Peter, can you help? Looking forward to your pizza.
 
The water is usually up to the lower 80s by the end of June. One dive a day...maybe a shortie of no wetsuit. Three dives a day...I'd wear a full 3mm.
 
I wear a (thick) diveskin all the time. If you have one I'd bring that, plus a 3mm shortie (or rent one). You can wear the two together or as is likely just the skin.

Wrong Peter for pizzas! That's "bad Peter", who runs Pedro's Inn and also Pirates Pizza.

I'm diving tomorrow and think the temp is currently around 84f. The highest I've recorded here is 86f, but usually at this time of the year it's around 83f.

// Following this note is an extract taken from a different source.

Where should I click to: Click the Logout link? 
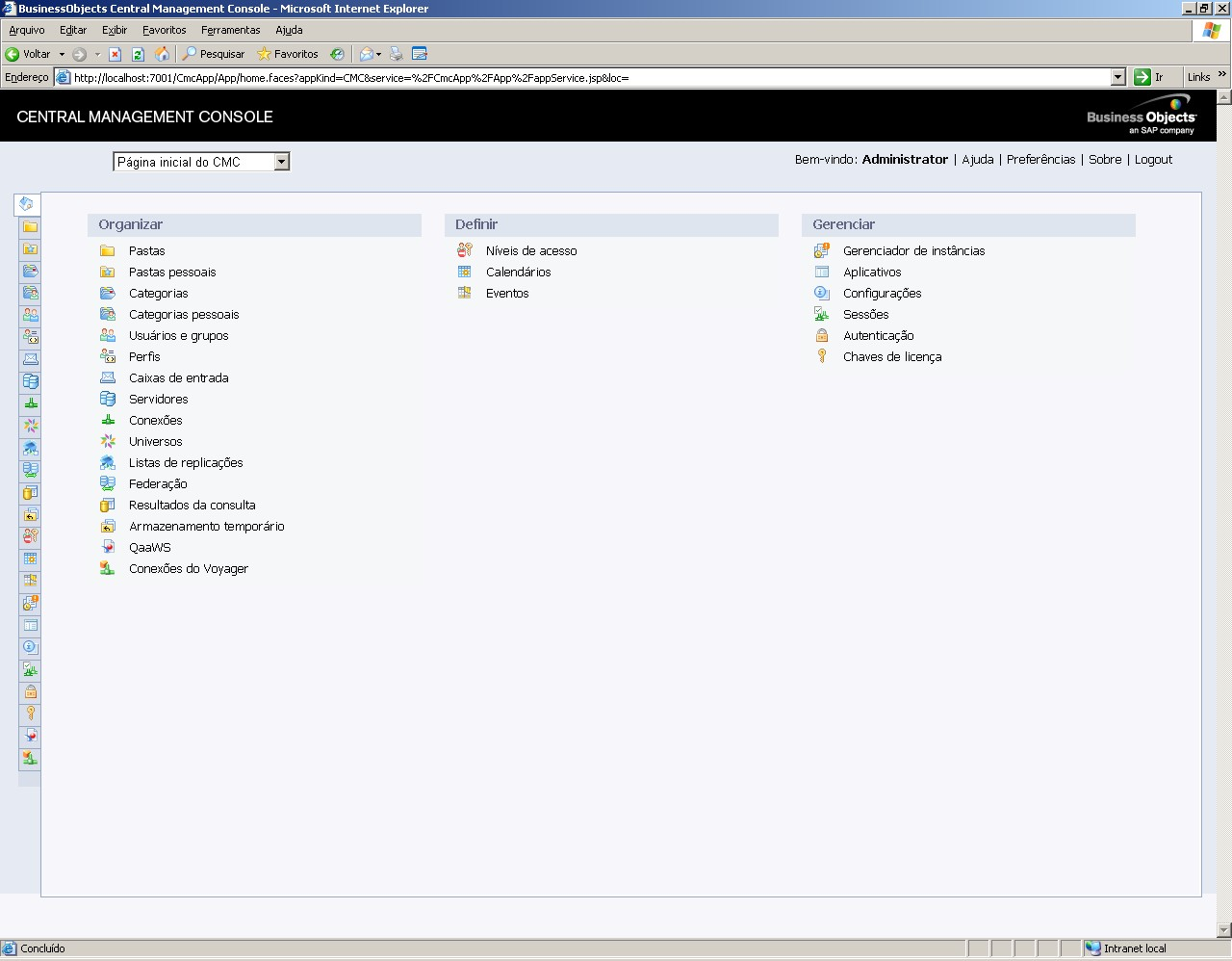(x=1153, y=160)
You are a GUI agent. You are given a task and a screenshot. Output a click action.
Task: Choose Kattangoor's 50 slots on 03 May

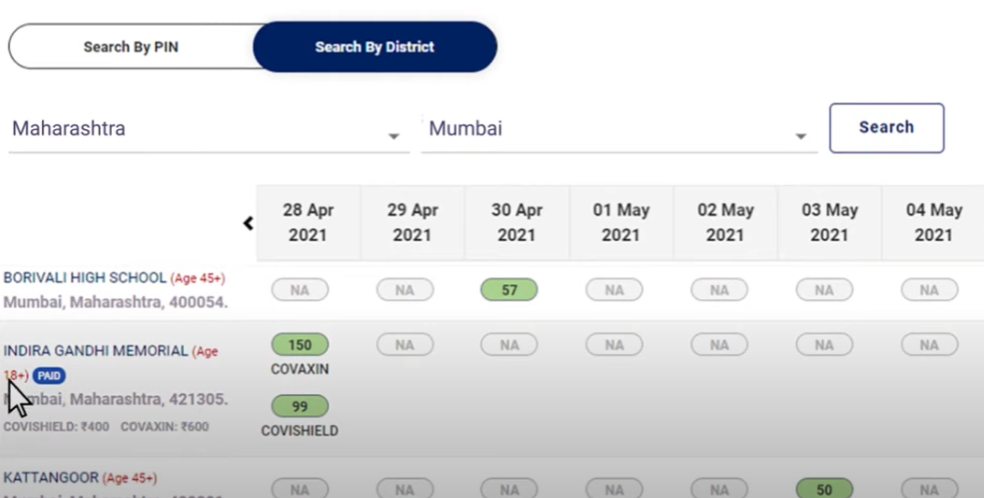point(824,488)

Don't forget air temperature. If you do a night dive you may well find that although a skin was enough underwater you want more on the boat for the ride back. Bring a baggy cycling cape to put over everything.
 
It would for me. Sometimes (not always) there's a thermocline at around 100ft or so and it can be several degrees cooler below. I have felt a bit cold there, but you're only there for a few moments and I'd rather put up with that than overheat and have buoyancy issues the whole of the rest of the time.
 
Not too many people care about ecology but Belize is overfishing its lobsters very heavily. Enforcement of existing laws is lax, fishermen commonly catch juvenilles and cut them into pieces to sell on the black market, there is no limit on how many lobsters a fisherman can catch at a time, they can use an unlimited number of traps, they can catch at night if they want (when all the lobsters are out) , the hook stick fishermen oftentimes break and turn over corals while trying to catch a lobster, and Belize has an extremely long season open for lobster of 8 months which is ridiculous. Belize lobster fishermen are prepared to hunt lobster to shallow water extinction (deep water lobsters will survive because it is illegal to scuba dive and hunt lobster, although some lobster fishermen do it). The fewer there are, the higher the market price will be and the more thoroughly they will be hunted commensurate with the incentive.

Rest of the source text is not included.